During the pandemic, many who found a safe and supportive community to love while exploring their own sexuality may have had to move home or take in life situations that are less conducive to being comfortable with undressing.
In LGBTQ communities, the “chosen family” can play a more important role in life than the biological family. Separation from this select family during the public health crisis can lead to emotions that feel “intense and unmanageable,” according to The Trevor Project.

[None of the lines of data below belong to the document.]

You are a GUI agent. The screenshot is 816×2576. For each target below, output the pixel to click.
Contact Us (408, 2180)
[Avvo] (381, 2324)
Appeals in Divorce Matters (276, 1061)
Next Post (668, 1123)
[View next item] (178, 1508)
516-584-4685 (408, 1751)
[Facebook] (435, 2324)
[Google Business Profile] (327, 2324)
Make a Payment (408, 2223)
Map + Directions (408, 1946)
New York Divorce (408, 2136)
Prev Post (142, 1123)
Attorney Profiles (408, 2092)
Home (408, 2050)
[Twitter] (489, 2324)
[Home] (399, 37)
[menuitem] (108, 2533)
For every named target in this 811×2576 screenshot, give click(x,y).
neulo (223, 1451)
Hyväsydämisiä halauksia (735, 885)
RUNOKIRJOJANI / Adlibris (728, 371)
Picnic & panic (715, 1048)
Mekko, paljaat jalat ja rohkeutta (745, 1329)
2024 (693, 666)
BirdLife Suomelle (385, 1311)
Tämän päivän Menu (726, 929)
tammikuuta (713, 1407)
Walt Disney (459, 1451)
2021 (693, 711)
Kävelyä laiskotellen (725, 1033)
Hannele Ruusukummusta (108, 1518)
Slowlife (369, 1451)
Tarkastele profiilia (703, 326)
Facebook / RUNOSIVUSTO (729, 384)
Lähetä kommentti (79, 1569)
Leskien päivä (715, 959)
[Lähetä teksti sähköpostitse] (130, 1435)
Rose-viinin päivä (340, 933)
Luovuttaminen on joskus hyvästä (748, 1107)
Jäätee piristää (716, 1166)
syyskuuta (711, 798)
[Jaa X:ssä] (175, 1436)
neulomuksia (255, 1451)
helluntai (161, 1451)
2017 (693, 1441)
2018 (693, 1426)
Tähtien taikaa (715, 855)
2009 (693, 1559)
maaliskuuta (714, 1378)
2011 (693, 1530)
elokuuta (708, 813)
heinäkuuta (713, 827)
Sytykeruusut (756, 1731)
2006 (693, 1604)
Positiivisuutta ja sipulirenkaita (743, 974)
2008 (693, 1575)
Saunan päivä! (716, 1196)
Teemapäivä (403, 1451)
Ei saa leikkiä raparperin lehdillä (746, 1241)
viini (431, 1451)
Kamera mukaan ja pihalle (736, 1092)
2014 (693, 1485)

This can include boredom and restlessness, which can lead to substance abuse or risky behaviors to alleviate these feelings. Or the pandemic could force people to stay with family members with whom relationships may be strained.
“People are protected in place and some of these environments are extremely toxic,” said Woodland. “It can be with people who are unsupportive and that takes a toll emotionally and spiritually. The pandemic exacerbates things that already existed.”
For example, gay clubs, which have long been a cornerstone for exploring burgeoning sexual identity, may not be an option given the risk of infection.
For those starting a coming-out process for the first time, Woodland recommended joining a coming-out group, especially one with multiracial members.
“You need peer support to get your bearings,” he said. “First and foremost, find your church, find your people.”
For example, these groups might allow you to role-play beforehand on how to get to your sister or brother. “When you get out to your family, it prepares you to come out to others,” said Woodland.
“Something I think is important is allowing people to have their own unique process.” he said. “The coming out process is so sacred. Carve out some space and be curious.”